Fora dos cinemas esta foi, na verdade, também ela uma obra que gerou tensão numa espécie de fronteira, desta vez, entre realizador e produtora. Após a conclusão das gravações e em época de edição e pós-produção da película, Orson foi, numa espécie também de “toque de maldade”, despedido por discordâncias com a produtora e, por esse motivo, foi distribuída uma versão do filme reeditada. Após visualizar a cópia adulterada do seu próprio filme, o realizador americano publicou uma carta aberta em que apontou e justificou um conjunto de alterações, as quais, na época, nunca foram ouvidas.

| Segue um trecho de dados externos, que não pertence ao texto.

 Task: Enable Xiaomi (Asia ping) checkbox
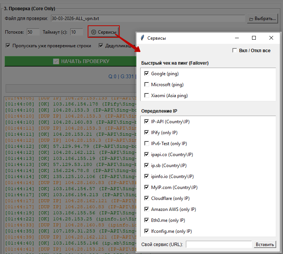[147, 96]
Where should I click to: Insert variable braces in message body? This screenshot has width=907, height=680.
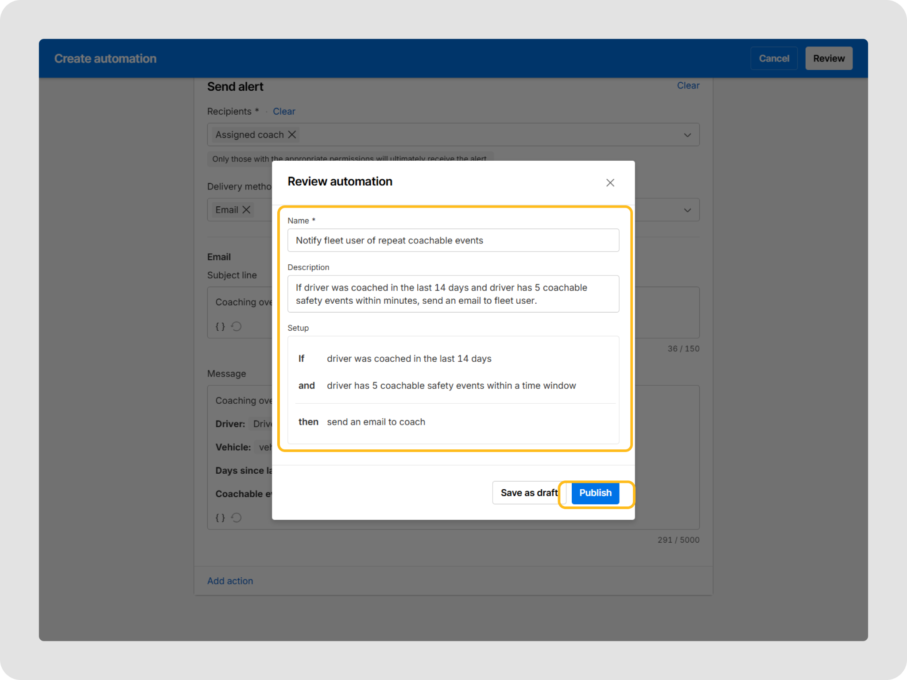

Foram necessários mais de quarenta anos para termos uma versão remasterizada, com mais quinze minutos de filme e, acreditamos nós, mais próxima do que Welles idealizara. Nunca o termo remasterização fez para mim tanto sentido, pois esta sim foi uma verdadeira tentativa de colocar em Touch of Evil, com um pequeno toque, a mestria novamente no seu lugar.
“Touch of Evil – A Sede do Mal” estreou em Portugal a 7 de Novembro de 1958 e encontra-se disponível em DVD.